The U.S. Court of Appeals for the Federal Circuit gave preclusive effect to a California divorce decree adjudicating ownership rights to the patents-in-suit and affirmed the district court’s denial of a defendant’s motion to dismiss the case for lack of standing. Enovsys LLC v. Nextel Communications, Inc., et al., Case No. 09-1167 (Fed. Cir., Aug. 3, 2010) (Prost, J.) (Newman, J., concurring-in-part, dissenting-in-part).
Mundi Fomukong is co-inventor of the two patents-in-suit covering systems for disclosing a mobile device’s location only to authorized requests. He conceived the inventions and filed the patent applications while married to Fonda Whitfield in California. One of the patents had already issued when the couple filed for divorce in 2001, while the other issued several months after the divorce was finalized in October 2002.
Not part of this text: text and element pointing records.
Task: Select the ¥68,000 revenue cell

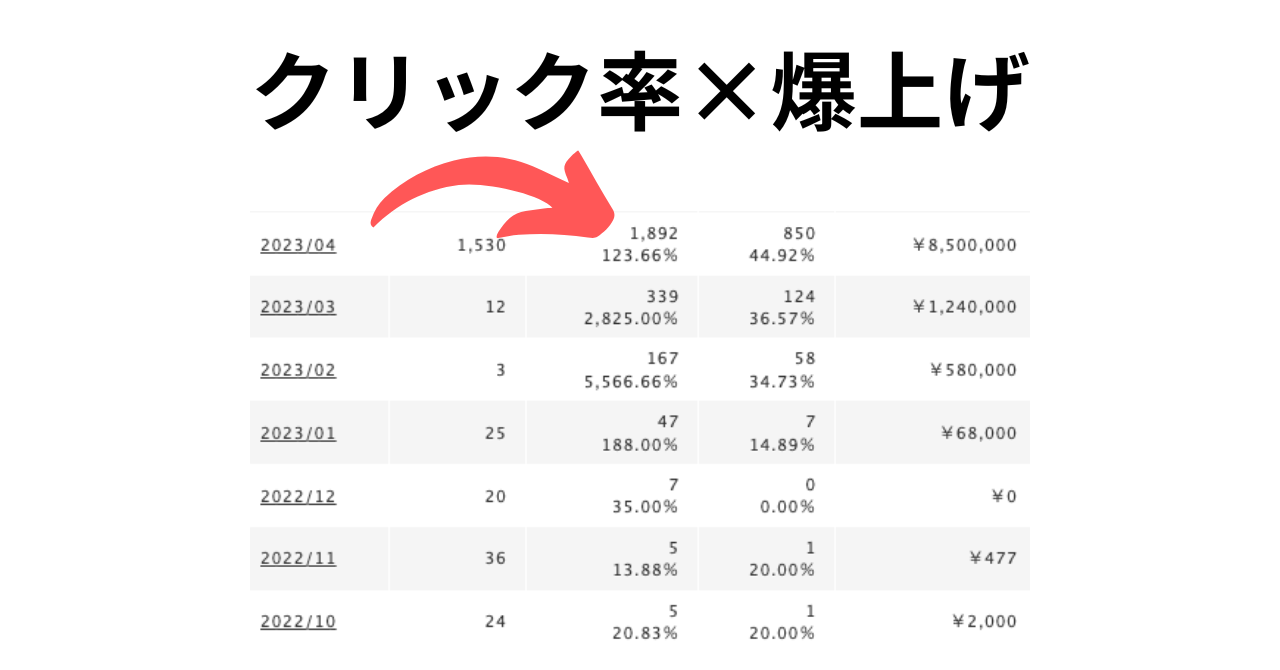Action: (x=932, y=433)
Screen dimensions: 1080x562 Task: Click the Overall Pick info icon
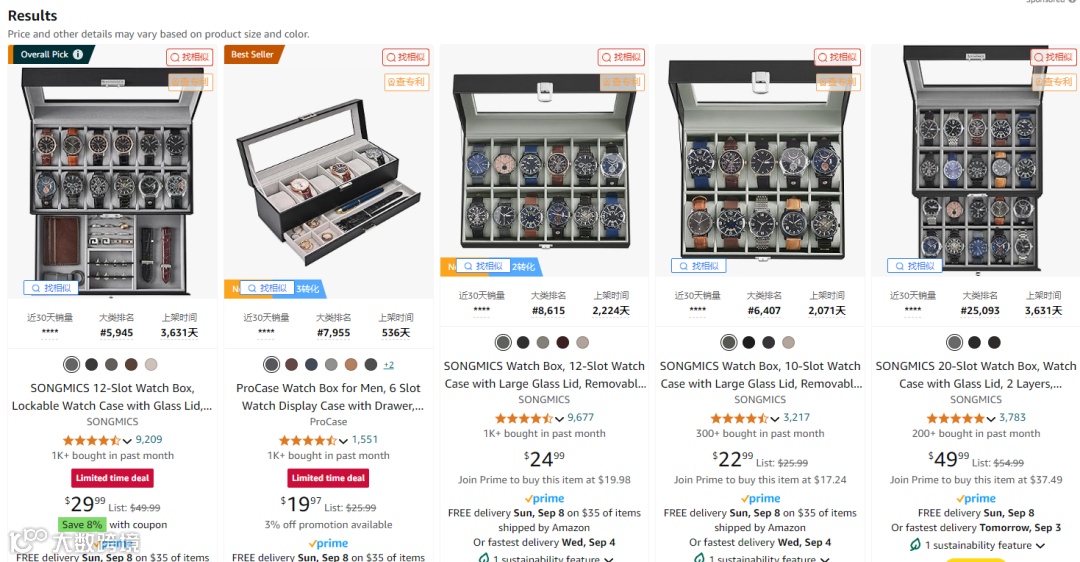click(78, 54)
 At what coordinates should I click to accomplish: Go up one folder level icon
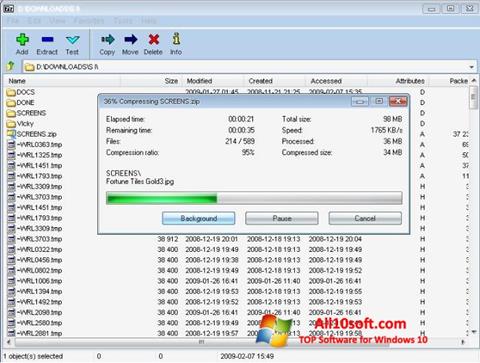coord(11,66)
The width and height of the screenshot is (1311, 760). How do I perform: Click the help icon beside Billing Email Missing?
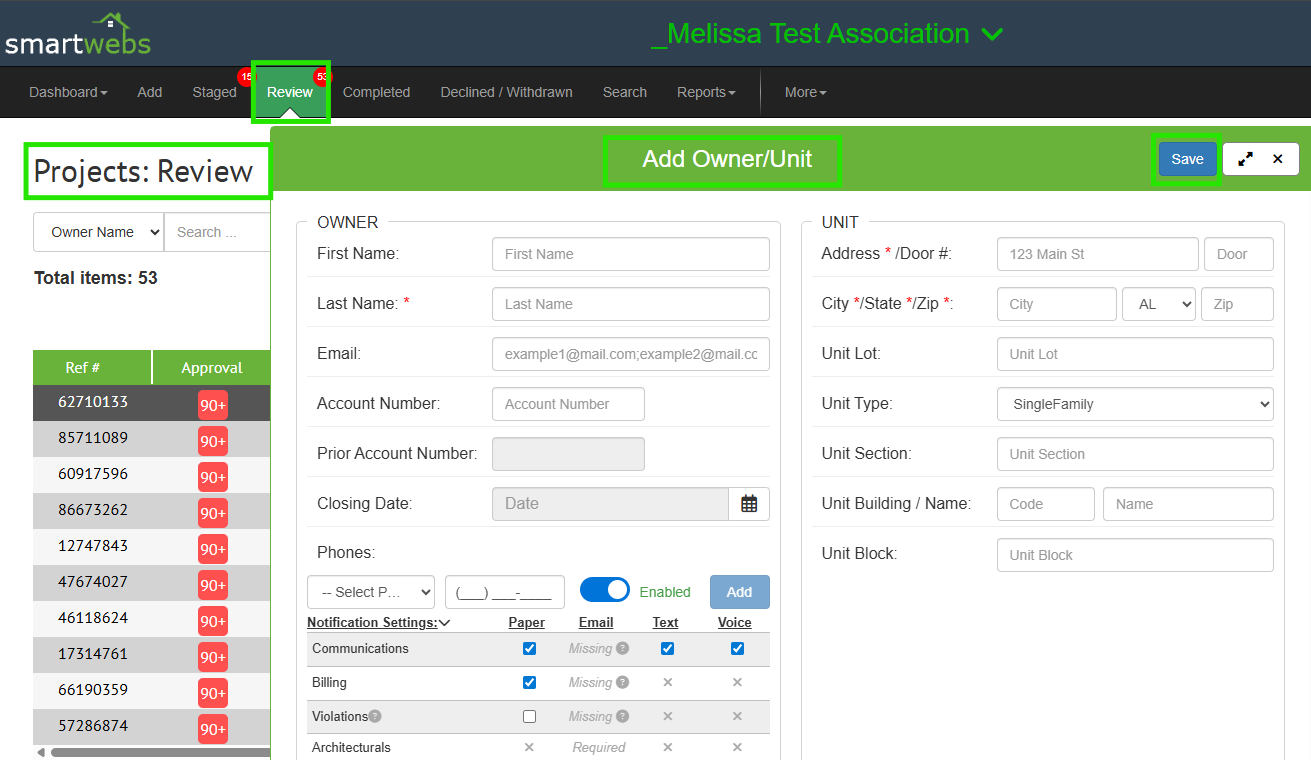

In 2006, Fomukong and his co-inventor formed Enovsys and assigned ownership of the patents to the company. Enovsys subsequently filed a patent infringement suit against Sprint Nextel. Sprint Nextel moved to dismiss the case because Enovsys had failed to join Whitfield, who Sprint Nextel claimed still maintained an ownership interest in the patents-in-suit based on California’s community property laws. Whitfield had also assigned her interest in the patents to Sprint Nextel. The district court denied Sprint Nextel’s motion and concluded that Enovsys had full legal title to the patents. At trial, the jury found that Sprint Nextel infringed the patents in suit and that the patents were not invalid. Sprint Nextel appealed denial of its motion to dismiss for lack of standing, and denial of its post-verdict judgment as a matter of law (JMOL).
The Federal Circuit affirmed, including on the issue of ownership and standing. Fomukong and Whitfield divorced each other by way of summary dissolution—California’s “quickie” divorce—in which there is no hearing or trial. Parties to summary dissolution must either affirm that they have no community property or sign a property settlement agreement listing all community assets and liabilities. Fomukong and Whitfield both checked the box on the petition stating they had no community property and failed to attach a property settlement agreement to their divorce petition. After a six-month waiting period, both parties signed the request to finalize the divorce.
Sprint Nextel argued that because the divorce decree did not expressly adjudicate community property rights, Whitfield maintained her ownership interest in the patents. The Federal Circuit disagreed, holding that the presumption that the patents were community property was overcome by the jointly filed divorce petition which affirmatively stated that Fomukong and Whitfield had no community property. The divorce decree, therefore, conclusively settled patent ownership in Fomukong’s favor, even though silent on the issue. The Court further held that the state divorce decree is entitled to res judicata effect and rejected Sprint Nextel’s attempt to relitigate Whitfield’s property rights to the patents. Therefore, Whitfield retained no ownership interest, and Enovsys had standing to bring and maintain the suit.